INSTRUCTIONS FOR THE TASK = Repeat everything in the listing below. Keep each line exact.
■ ■ ■
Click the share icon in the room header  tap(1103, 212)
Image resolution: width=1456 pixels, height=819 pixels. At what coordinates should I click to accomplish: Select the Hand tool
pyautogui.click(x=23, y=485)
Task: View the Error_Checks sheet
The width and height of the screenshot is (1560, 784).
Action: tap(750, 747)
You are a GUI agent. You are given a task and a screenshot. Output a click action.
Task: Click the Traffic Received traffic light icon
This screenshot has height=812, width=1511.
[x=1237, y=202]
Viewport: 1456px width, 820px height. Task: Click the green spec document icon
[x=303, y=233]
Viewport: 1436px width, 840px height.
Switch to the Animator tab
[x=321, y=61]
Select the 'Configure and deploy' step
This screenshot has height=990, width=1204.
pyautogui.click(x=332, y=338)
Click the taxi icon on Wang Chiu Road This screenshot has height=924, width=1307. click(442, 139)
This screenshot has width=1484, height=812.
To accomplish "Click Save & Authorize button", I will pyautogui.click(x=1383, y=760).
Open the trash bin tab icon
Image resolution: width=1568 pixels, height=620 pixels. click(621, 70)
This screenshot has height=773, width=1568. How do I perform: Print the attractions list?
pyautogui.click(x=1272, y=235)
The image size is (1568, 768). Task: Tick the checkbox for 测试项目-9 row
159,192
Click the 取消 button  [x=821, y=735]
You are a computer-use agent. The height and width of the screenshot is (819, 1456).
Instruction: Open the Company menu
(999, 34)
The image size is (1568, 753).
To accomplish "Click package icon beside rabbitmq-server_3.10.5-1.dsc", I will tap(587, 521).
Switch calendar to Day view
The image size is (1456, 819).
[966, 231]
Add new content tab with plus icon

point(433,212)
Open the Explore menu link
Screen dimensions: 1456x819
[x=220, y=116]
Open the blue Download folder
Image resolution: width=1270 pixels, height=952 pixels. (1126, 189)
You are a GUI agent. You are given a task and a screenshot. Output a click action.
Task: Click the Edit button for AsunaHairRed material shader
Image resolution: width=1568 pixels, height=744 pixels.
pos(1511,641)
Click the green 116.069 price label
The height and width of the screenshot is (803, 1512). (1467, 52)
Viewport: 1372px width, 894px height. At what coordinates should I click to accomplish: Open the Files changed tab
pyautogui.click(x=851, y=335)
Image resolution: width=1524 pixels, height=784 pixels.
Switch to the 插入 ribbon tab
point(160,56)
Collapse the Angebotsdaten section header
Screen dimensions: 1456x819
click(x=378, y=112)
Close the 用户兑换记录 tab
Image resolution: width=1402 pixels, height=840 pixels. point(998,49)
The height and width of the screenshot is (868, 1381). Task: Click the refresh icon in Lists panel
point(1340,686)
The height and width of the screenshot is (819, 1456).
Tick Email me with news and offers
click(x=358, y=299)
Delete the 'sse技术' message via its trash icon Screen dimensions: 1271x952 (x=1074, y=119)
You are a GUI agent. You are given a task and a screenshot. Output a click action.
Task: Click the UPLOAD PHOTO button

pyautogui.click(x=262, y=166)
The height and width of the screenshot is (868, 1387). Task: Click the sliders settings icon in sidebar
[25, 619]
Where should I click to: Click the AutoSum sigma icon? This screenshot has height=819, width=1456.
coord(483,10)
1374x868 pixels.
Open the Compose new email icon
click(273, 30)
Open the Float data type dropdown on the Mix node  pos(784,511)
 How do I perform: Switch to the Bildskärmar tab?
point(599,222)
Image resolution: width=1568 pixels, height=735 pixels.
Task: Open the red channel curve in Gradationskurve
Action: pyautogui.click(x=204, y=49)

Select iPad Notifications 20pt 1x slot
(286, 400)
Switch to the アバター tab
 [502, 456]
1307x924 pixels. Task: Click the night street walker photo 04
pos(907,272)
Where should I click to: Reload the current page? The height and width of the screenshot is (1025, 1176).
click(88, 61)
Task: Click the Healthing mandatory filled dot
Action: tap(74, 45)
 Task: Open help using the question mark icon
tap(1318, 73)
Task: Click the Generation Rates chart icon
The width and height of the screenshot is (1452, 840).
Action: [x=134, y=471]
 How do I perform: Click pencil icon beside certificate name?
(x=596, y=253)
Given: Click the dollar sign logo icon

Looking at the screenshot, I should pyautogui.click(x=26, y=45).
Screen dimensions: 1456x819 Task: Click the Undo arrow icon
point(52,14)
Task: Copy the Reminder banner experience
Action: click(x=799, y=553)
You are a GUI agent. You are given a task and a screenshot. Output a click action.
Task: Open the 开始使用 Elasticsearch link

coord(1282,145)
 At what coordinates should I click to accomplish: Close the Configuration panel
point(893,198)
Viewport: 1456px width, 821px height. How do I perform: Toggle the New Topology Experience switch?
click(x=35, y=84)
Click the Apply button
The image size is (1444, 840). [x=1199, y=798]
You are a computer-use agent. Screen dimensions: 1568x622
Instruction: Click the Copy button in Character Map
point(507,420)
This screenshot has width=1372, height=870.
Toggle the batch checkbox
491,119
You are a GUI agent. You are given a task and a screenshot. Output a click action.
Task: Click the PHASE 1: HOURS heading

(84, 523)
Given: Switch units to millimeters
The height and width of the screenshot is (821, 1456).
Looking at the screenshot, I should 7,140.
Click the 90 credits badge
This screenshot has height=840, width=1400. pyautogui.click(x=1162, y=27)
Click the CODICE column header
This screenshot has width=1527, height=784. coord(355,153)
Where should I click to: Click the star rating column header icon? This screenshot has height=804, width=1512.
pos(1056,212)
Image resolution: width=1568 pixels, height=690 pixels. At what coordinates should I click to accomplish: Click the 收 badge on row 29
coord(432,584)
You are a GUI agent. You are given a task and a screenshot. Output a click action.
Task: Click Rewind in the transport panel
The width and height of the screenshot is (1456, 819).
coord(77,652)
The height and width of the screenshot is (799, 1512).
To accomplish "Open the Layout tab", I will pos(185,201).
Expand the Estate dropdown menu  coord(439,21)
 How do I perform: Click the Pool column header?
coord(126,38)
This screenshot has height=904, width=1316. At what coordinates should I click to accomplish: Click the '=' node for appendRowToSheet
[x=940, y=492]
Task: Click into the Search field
■ ■ ■
ANSWER =
Click the share icon in the room header  tap(1103, 212)
Image resolution: width=1456 pixels, height=819 pixels. At what coordinates should I click to accomplish: Select the Hand tool
pyautogui.click(x=23, y=485)
Task: View the Error_Checks sheet
The width and height of the screenshot is (1560, 784).
Action: tap(750, 747)
You are a GUI agent. You are given a task and a screenshot. Output a click action.
Task: Click the Traffic Received traffic light icon
This screenshot has height=812, width=1511.
[x=1237, y=202]
Viewport: 1456px width, 820px height. Task: Click the green spec document icon
[x=303, y=233]
Viewport: 1436px width, 840px height.
Switch to the Animator tab
[x=321, y=61]
Select the 'Configure and deploy' step
This screenshot has height=990, width=1204.
pyautogui.click(x=332, y=338)
Click the taxi icon on Wang Chiu Road This screenshot has height=924, width=1307. click(442, 139)
This screenshot has width=1484, height=812.
To accomplish "Click Save & Authorize button", I will pyautogui.click(x=1383, y=760).
Open the trash bin tab icon
Image resolution: width=1568 pixels, height=620 pixels. click(621, 70)
This screenshot has height=773, width=1568. How do I perform: Print the attractions list?
pyautogui.click(x=1272, y=235)
The image size is (1568, 768). Task: Tick the checkbox for 测试项目-9 row
159,192
Click the 取消 button  [x=821, y=735]
You are a computer-use agent. The height and width of the screenshot is (819, 1456).
Instruction: Open the Company menu
(999, 34)
The image size is (1568, 753).
To accomplish "Click package icon beside rabbitmq-server_3.10.5-1.dsc", I will tap(587, 521).
Switch calendar to Day view
The image size is (1456, 819).
[966, 231]
Add new content tab with plus icon

point(433,212)
Open the Explore menu link
Screen dimensions: 1456x819
[x=220, y=116]
Open the blue Download folder
Image resolution: width=1270 pixels, height=952 pixels. (1126, 189)
You are a GUI agent. You are given a task and a screenshot. Output a click action.
Task: Click the Edit button for AsunaHairRed material shader
Image resolution: width=1568 pixels, height=744 pixels.
pos(1511,641)
Click the green 116.069 price label
The height and width of the screenshot is (803, 1512). (1467, 52)
Viewport: 1372px width, 894px height. At what coordinates should I click to accomplish: Open the Files changed tab
pyautogui.click(x=851, y=335)
Image resolution: width=1524 pixels, height=784 pixels.
Switch to the 插入 ribbon tab
point(160,56)
Collapse the Angebotsdaten section header
Screen dimensions: 1456x819
click(x=378, y=112)
Close the 用户兑换记录 tab
Image resolution: width=1402 pixels, height=840 pixels. point(998,49)
The height and width of the screenshot is (868, 1381). Task: Click the refresh icon in Lists panel
point(1340,686)
The height and width of the screenshot is (819, 1456).
Tick Email me with news and offers
click(x=358, y=299)
Delete the 'sse技术' message via its trash icon Screen dimensions: 1271x952 (x=1074, y=119)
You are a GUI agent. You are given a task and a screenshot. Output a click action.
Task: Click the UPLOAD PHOTO button

pyautogui.click(x=262, y=166)
The height and width of the screenshot is (868, 1387). Task: Click the sliders settings icon in sidebar
[25, 619]
Where should I click to: Click the AutoSum sigma icon? This screenshot has height=819, width=1456.
coord(483,10)
1374x868 pixels.
Open the Compose new email icon
click(273, 30)
Open the Float data type dropdown on the Mix node  pos(784,511)
 How do I perform: Switch to the Bildskärmar tab?
point(599,222)
Image resolution: width=1568 pixels, height=735 pixels.
Task: Open the red channel curve in Gradationskurve
Action: pyautogui.click(x=204, y=49)

Select iPad Notifications 20pt 1x slot
(286, 400)
Switch to the アバター tab
 [502, 456]
1307x924 pixels. Task: Click the night street walker photo 04
pos(907,272)
Where should I click to: Reload the current page? The height and width of the screenshot is (1025, 1176).
click(88, 61)
Task: Click the Healthing mandatory filled dot
Action: tap(74, 45)
 Task: Open help using the question mark icon
tap(1318, 73)
Task: Click the Generation Rates chart icon
The width and height of the screenshot is (1452, 840).
Action: [x=134, y=471]
 How do I perform: Click pencil icon beside certificate name?
(x=596, y=253)
Given: Click the dollar sign logo icon

Looking at the screenshot, I should pyautogui.click(x=26, y=45).
Screen dimensions: 1456x819 Task: Click the Undo arrow icon
point(52,14)
Task: Copy the Reminder banner experience
Action: click(x=799, y=553)
You are a GUI agent. You are given a task and a screenshot. Output a click action.
Task: Open the 开始使用 Elasticsearch link

coord(1282,145)
 At what coordinates should I click to accomplish: Close the Configuration panel
point(893,198)
Viewport: 1456px width, 821px height. How do I perform: Toggle the New Topology Experience switch?
click(x=35, y=84)
Click the Apply button
The image size is (1444, 840). [x=1199, y=798]
You are a computer-use agent. Screen dimensions: 1568x622
Instruction: Click the Copy button in Character Map
point(507,420)
This screenshot has width=1372, height=870.
Toggle the batch checkbox
491,119
You are a GUI agent. You are given a task and a screenshot. Output a click action.
Task: Click the PHASE 1: HOURS heading

(84, 523)
Given: Switch units to millimeters
The height and width of the screenshot is (821, 1456).
Looking at the screenshot, I should 7,140.
Click the 90 credits badge
This screenshot has height=840, width=1400. pyautogui.click(x=1162, y=27)
Click the CODICE column header
This screenshot has width=1527, height=784. coord(355,153)
Where should I click to: Click the star rating column header icon? This screenshot has height=804, width=1512.
pos(1056,212)
Image resolution: width=1568 pixels, height=690 pixels. At what coordinates should I click to accomplish: Click the 收 badge on row 29
coord(432,584)
You are a GUI agent. You are given a task and a screenshot. Output a click action.
Task: Click Rewind in the transport panel
The width and height of the screenshot is (1456, 819).
coord(77,652)
The height and width of the screenshot is (799, 1512).
To accomplish "Open the Layout tab", I will pos(185,201).
Expand the Estate dropdown menu  coord(439,21)
 How do I perform: Click the Pool column header?
coord(126,38)
This screenshot has height=904, width=1316. At what coordinates should I click to accomplish: Click the '=' node for appendRowToSheet
[x=940, y=492]
Task: Click into the Search field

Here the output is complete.